For about 50 years, mammograms have remained the gold standard in breast cancer screening. Now researchers at the University of Central Florida are working on a liquid biopsy technique that could help doctors to better monitor patients for evidence of recurrent breast cancer via a simple blood test.
“Right now, the only thing we have to assess tumor cells in the blood is counting,” says Annette Khaled, head of the cancer research division at University of Central Florida’s College of Medicine — but that method is often imprecise and doesn’t always indicate how aggressive the cancer is. A new technique developed by Khaled’s research lab measures blood levels of a protein complex called chaperonin to provide a clearer picture of metastatic disease. Normal cellular levels of chaperonin are “very low, almost undetectable,” says Khaled, so their presence is a useful “distinguishing marker” of worsening cancer.

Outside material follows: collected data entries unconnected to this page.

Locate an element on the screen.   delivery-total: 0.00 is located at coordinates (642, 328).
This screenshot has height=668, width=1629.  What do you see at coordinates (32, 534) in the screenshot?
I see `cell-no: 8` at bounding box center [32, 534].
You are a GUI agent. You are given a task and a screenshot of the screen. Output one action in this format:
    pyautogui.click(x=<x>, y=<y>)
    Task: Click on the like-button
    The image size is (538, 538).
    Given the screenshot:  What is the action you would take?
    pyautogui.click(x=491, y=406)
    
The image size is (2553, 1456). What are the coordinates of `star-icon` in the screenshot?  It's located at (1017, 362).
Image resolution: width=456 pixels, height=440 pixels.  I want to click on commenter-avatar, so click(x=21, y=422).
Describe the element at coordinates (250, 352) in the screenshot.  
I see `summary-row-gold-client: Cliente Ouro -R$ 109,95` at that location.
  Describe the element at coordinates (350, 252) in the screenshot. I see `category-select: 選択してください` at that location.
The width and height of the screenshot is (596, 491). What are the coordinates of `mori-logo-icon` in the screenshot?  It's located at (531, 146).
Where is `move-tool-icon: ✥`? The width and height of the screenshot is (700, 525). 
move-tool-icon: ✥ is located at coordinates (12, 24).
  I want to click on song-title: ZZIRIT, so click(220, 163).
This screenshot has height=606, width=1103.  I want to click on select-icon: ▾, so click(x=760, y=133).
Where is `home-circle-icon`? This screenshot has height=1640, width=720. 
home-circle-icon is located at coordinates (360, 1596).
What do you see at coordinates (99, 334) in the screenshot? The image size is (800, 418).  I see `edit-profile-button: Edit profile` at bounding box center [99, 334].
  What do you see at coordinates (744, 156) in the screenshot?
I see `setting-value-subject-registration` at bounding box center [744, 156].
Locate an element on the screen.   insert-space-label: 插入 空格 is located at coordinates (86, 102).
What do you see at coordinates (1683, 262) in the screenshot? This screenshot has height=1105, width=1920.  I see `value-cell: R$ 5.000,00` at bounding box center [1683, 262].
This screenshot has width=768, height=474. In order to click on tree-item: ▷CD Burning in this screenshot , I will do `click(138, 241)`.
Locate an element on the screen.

The novel test has shown early success. Khaled says her team is working with local hospitals to verify their research through a larger trial — but she believes it could revolutionize the continuing care of breast cancer survivors.
“Imagine a woman who can go a couple of times a year to her doctor and just get some blood drawn. They can monitor her blood for these circulating tumor cells, and if they find them, they can say, ‘Oh, we’ve got to do something; there’s something happening here,’ ” Khaled says. “She may not have any cancer for 20 years. She just does this as part of her routine care and hopefully for most of them, they’ll never have a cancer recurrence, but at least we have a way to monitor it.”